* **Required work**
Print the lines from the one containing "You are a computer-use agent. Viewport: 1071px" up to and including the one containing "point(859,11)", reproducing them without any change.

[Target pointing data]
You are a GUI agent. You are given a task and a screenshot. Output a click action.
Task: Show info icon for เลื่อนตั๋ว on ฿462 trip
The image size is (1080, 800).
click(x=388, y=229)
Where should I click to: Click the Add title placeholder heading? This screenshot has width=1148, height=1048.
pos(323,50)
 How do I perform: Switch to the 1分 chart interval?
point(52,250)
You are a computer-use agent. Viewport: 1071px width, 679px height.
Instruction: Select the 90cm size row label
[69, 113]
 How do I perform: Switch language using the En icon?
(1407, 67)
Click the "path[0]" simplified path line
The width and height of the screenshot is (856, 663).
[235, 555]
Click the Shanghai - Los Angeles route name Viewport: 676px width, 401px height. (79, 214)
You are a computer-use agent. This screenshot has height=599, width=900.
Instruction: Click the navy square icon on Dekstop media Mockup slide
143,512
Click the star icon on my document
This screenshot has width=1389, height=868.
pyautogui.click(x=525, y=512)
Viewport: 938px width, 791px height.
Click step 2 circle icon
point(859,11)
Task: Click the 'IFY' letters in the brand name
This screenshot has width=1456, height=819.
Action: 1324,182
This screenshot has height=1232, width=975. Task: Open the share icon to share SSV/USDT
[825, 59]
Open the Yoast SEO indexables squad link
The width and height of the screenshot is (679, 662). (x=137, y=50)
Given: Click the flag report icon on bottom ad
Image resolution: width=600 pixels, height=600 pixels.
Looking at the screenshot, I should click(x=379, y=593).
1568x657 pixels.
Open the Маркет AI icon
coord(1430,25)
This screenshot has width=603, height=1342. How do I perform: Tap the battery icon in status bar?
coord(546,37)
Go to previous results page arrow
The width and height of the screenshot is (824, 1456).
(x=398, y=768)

* **Task result**
You are a computer-use agent. Viewport: 1071px width, 679px height.
Instruction: Select the 90cm size row label
[69, 113]
 How do I perform: Switch language using the En icon?
(1407, 67)
Click the "path[0]" simplified path line
The width and height of the screenshot is (856, 663).
[235, 555]
Click the Shanghai - Los Angeles route name Viewport: 676px width, 401px height. (79, 214)
You are a computer-use agent. This screenshot has height=599, width=900.
Instruction: Click the navy square icon on Dekstop media Mockup slide
143,512
Click the star icon on my document
This screenshot has width=1389, height=868.
pyautogui.click(x=525, y=512)
Viewport: 938px width, 791px height.
Click step 2 circle icon
point(859,11)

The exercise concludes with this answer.